● **Assigned task**
Quote the records beneath, complete and exact. Leave out images.

____ Data supplied

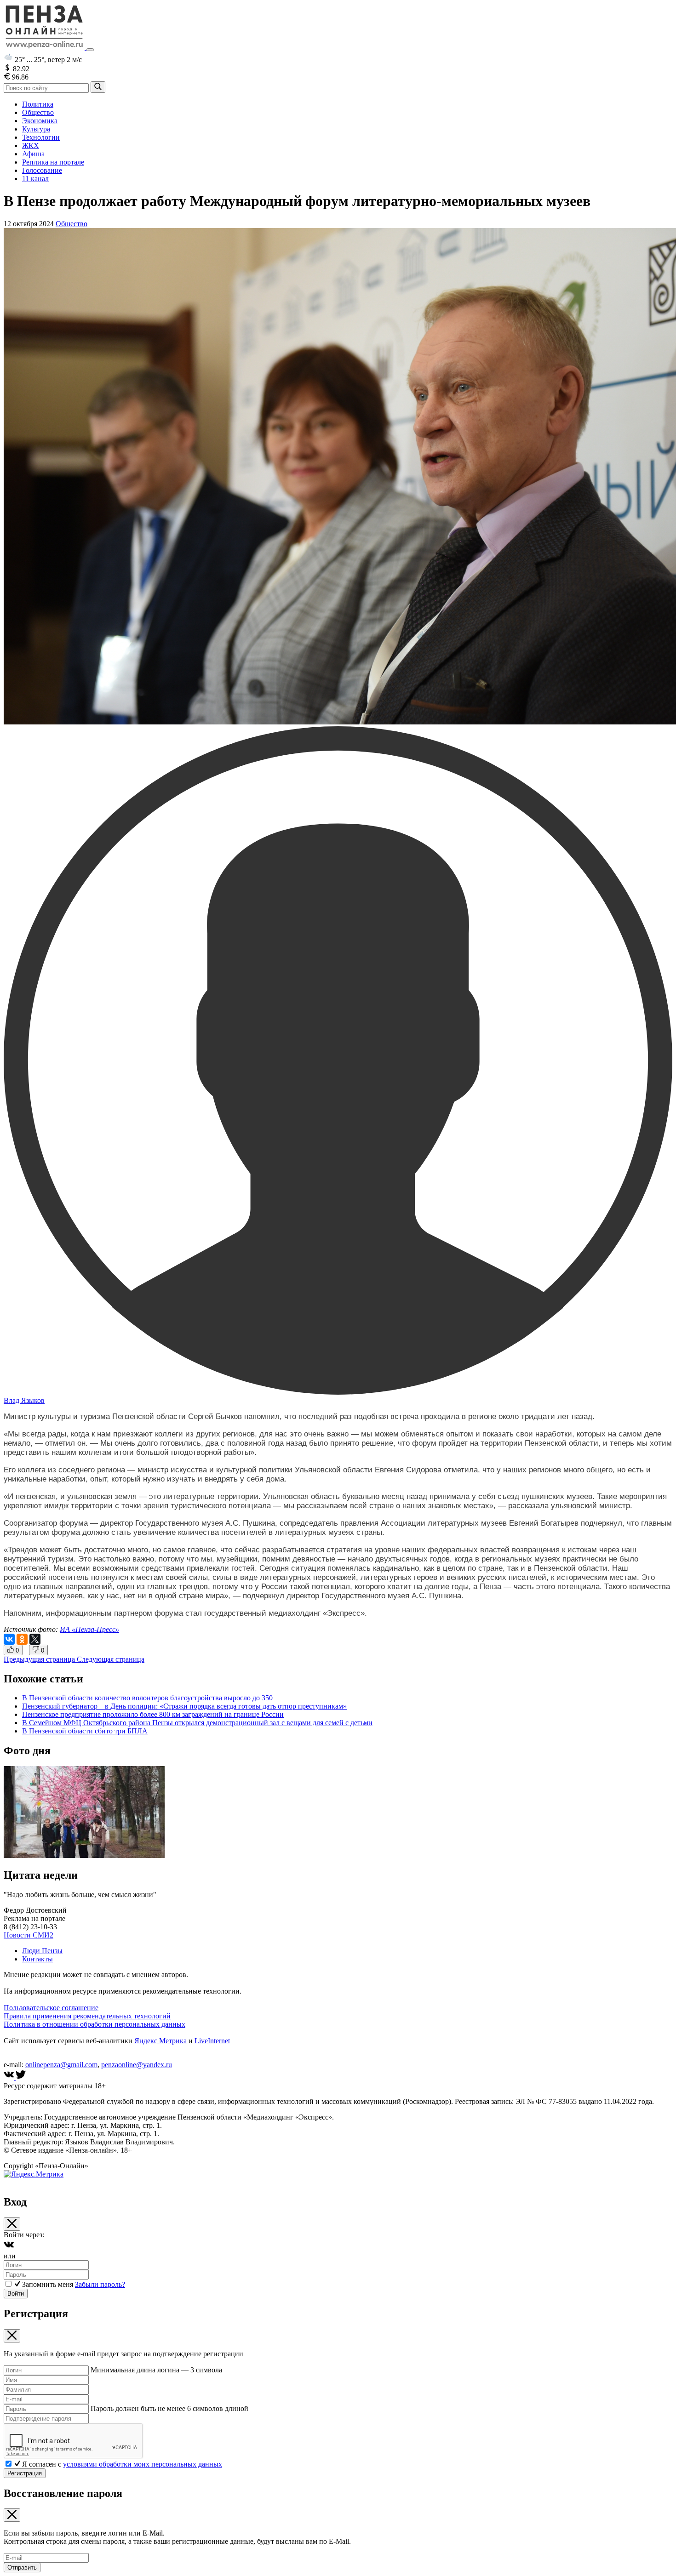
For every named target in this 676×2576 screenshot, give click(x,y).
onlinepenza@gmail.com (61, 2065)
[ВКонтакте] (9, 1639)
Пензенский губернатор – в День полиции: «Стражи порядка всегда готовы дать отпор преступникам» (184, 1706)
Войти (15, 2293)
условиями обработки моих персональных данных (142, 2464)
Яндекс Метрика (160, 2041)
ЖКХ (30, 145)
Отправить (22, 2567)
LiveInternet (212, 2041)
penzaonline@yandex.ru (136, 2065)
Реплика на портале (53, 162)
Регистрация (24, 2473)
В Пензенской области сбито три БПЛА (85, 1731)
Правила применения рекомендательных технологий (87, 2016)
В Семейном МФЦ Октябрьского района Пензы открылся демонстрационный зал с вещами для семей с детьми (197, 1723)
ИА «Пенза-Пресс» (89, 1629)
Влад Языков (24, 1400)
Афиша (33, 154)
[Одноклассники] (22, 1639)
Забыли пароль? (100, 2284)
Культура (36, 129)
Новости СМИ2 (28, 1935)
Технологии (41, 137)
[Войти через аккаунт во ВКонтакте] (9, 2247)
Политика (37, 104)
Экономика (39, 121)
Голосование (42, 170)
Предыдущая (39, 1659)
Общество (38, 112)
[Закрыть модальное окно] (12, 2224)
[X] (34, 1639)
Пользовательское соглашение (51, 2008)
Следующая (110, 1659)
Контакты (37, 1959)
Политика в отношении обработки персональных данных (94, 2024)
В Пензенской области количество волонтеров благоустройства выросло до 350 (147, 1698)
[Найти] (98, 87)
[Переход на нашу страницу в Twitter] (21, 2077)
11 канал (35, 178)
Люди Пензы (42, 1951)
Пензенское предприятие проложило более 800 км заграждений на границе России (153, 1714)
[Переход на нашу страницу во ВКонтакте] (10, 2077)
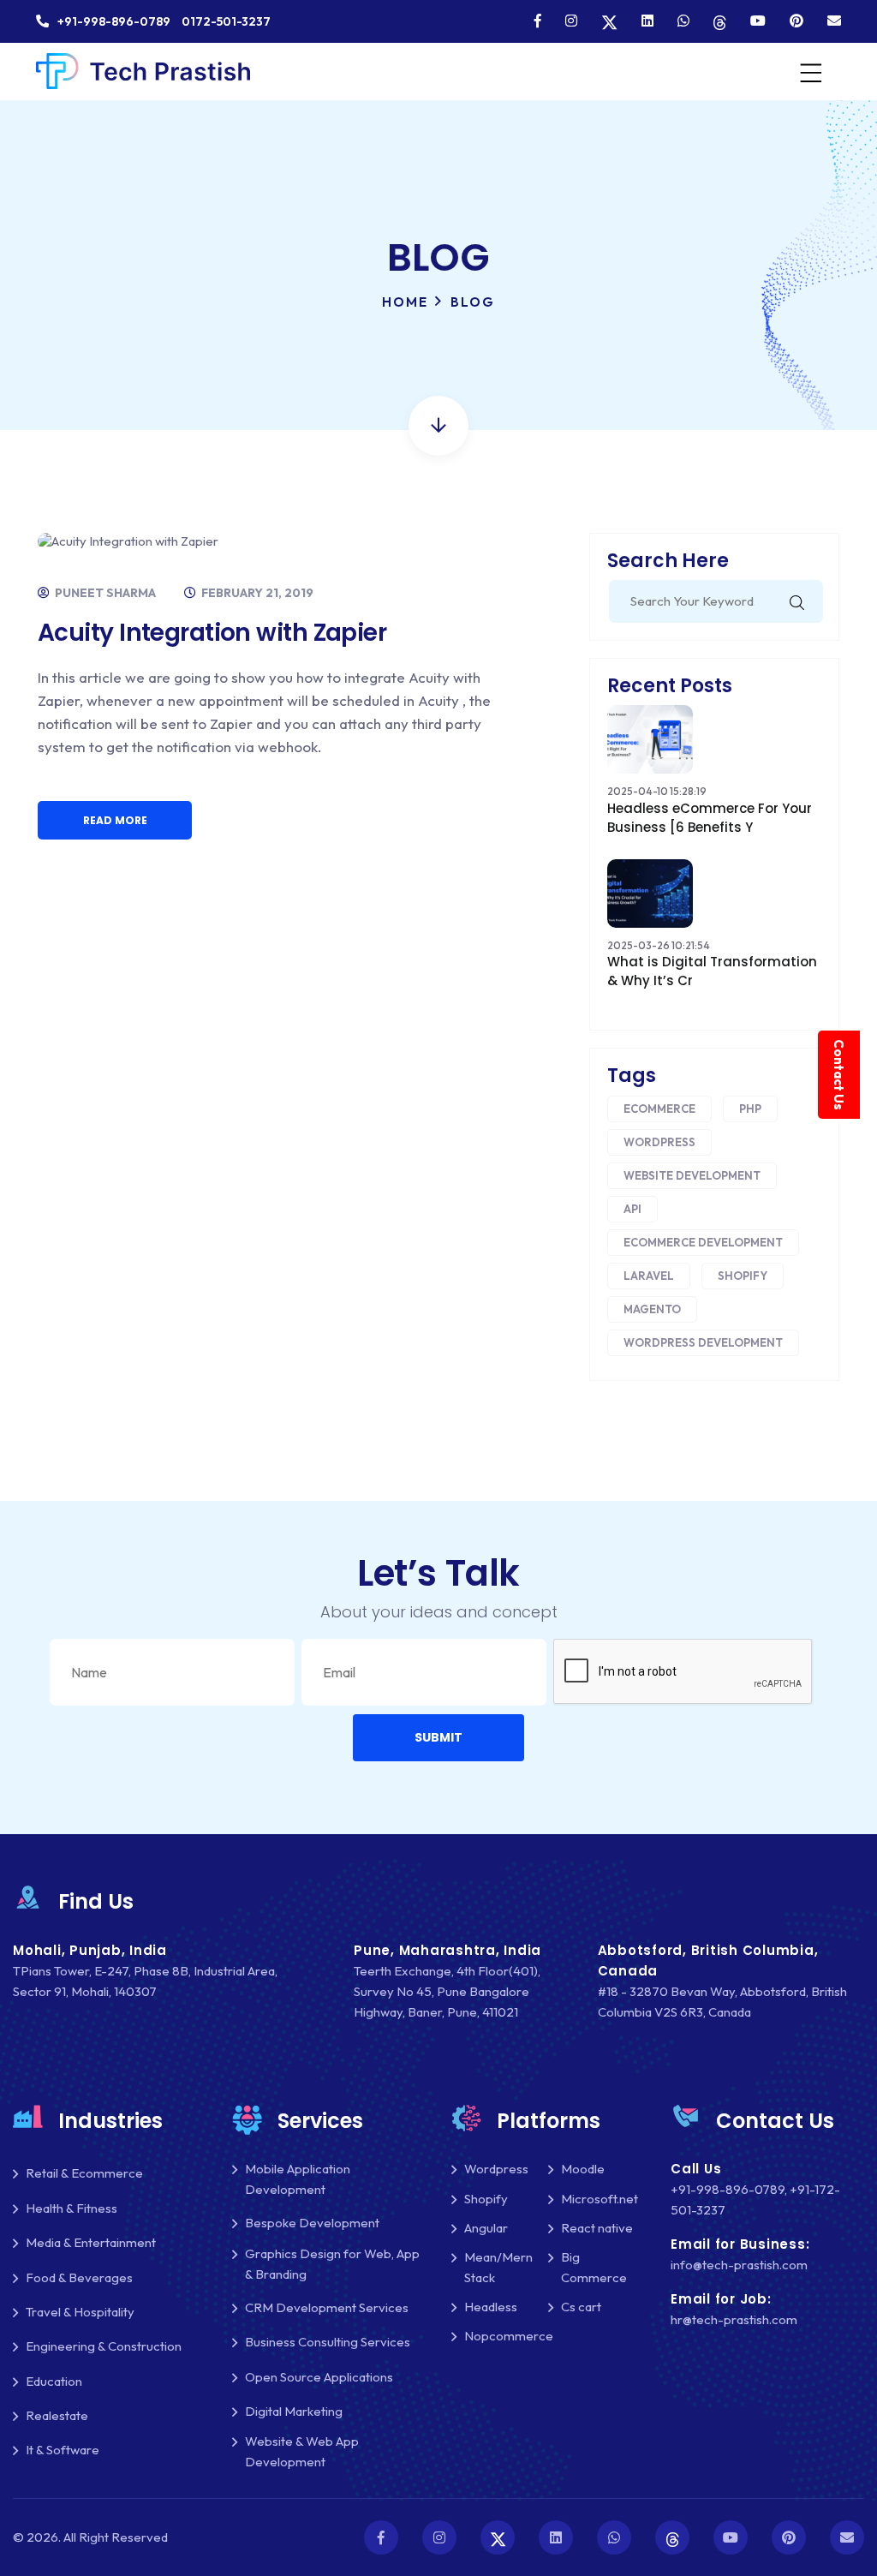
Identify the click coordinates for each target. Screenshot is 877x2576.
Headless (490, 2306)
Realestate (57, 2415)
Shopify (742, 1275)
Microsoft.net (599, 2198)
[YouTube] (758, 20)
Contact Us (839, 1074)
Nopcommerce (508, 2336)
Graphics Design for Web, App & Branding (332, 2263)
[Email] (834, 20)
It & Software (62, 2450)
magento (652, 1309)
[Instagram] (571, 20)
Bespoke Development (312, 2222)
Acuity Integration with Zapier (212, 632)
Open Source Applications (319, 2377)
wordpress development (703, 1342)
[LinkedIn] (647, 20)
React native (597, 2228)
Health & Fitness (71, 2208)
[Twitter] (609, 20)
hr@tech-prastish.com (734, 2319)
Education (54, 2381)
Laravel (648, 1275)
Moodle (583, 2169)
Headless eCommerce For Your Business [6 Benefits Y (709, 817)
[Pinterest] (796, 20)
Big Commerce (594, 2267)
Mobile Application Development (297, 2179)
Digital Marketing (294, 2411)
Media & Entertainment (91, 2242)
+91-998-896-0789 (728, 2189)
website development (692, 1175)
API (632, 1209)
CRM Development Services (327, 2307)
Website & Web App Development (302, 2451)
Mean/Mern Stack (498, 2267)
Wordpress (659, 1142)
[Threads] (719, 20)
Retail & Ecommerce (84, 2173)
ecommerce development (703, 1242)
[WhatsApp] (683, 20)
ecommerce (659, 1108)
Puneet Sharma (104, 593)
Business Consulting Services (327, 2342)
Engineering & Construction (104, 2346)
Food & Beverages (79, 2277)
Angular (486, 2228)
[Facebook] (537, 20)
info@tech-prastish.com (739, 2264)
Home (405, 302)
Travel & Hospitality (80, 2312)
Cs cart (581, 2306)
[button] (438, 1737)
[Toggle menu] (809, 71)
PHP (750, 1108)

________

● **Solution to this problem**
For every named target in this 676×2576 screenshot, give click(x,y).
onlinepenza@gmail.com (61, 2065)
[ВКонтакте] (9, 1639)
Пензенский губернатор – в День полиции: «Стражи порядка всегда готовы дать отпор преступникам» (184, 1706)
Войти (15, 2293)
условиями обработки моих персональных данных (142, 2464)
Яндекс Метрика (160, 2041)
ЖКХ (30, 145)
Отправить (22, 2567)
LiveInternet (212, 2041)
penzaonline@yandex.ru (136, 2065)
Реплика на портале (53, 162)
Регистрация (24, 2473)
В Пензенской области сбито три БПЛА (85, 1731)
Правила применения рекомендательных технологий (87, 2016)
В Семейном МФЦ Октябрьского района Пензы открылся демонстрационный зал с вещами для семей с детьми (197, 1723)
ИА «Пенза-Пресс» (89, 1629)
Влад Языков (24, 1400)
Афиша (33, 154)
[Одноклассники] (22, 1639)
Забыли пароль? (100, 2284)
Культура (36, 129)
Новости СМИ2 (28, 1935)
Технологии (41, 137)
[Войти через аккаунт во ВКонтакте] (9, 2247)
Политика (37, 104)
Экономика (39, 121)
Голосование (42, 170)
Предыдущая (39, 1659)
Общество (38, 112)
[Закрыть модальное окно] (12, 2224)
[X] (34, 1639)
Пользовательское соглашение (51, 2008)
Следующая (110, 1659)
Контакты (37, 1959)
Политика в отношении обработки персональных данных (94, 2024)
В Пензенской области количество волонтеров благоустройства выросло до 350 (147, 1698)
[Найти] (98, 87)
[Переход на нашу страницу в Twitter] (21, 2077)
11 канал (35, 178)
Люди Пензы (42, 1951)
Пензенское предприятие проложило более 800 км заграждений на границе России (153, 1714)
[Переход на нашу страницу во ВКонтакте] (10, 2077)
Identify the click coordinates for each target. Screenshot is 877x2576.
Headless (490, 2306)
Realestate (57, 2415)
Shopify (742, 1275)
Microsoft.net (599, 2198)
[YouTube] (758, 20)
Contact Us (839, 1074)
Nopcommerce (508, 2336)
Graphics Design for Web, App & Branding (332, 2263)
[Email] (834, 20)
It & Software (62, 2450)
magento (652, 1309)
[Instagram] (571, 20)
Bespoke Development (312, 2222)
Acuity Integration with Zapier (212, 632)
Open Source Applications (319, 2377)
wordpress development (703, 1342)
[LinkedIn] (647, 20)
React native (597, 2228)
Health & Fitness (71, 2208)
[Twitter] (609, 20)
hr@tech-prastish.com (734, 2319)
Education (54, 2381)
Laravel (648, 1275)
Moodle (583, 2169)
Headless eCommerce For Your Business [6 Benefits Y (709, 817)
[Pinterest] (796, 20)
Big Commerce (594, 2267)
Mobile Application Development (297, 2179)
Digital Marketing (294, 2411)
Media & Entertainment (91, 2242)
+91-998-896-0789 (728, 2189)
website development (692, 1175)
API (632, 1209)
CRM Development Services (327, 2307)
Website & Web App Development (302, 2451)
Mean/Mern Stack (498, 2267)
Wordpress (659, 1142)
[Threads] (719, 20)
Retail & Ecommerce (84, 2173)
ecommerce development (703, 1242)
[WhatsApp] (683, 20)
ecommerce (659, 1108)
Puneet Sharma (104, 593)
Business Consulting Services (327, 2342)
Engineering & Construction (104, 2346)
Food & Beverages (79, 2277)
Angular (486, 2228)
[Facebook] (537, 20)
info@tech-prastish.com (739, 2264)
Home (405, 302)
Travel & Hospitality (80, 2312)
Cs cart (581, 2306)
[button] (438, 1737)
[Toggle menu] (809, 71)
PHP (750, 1108)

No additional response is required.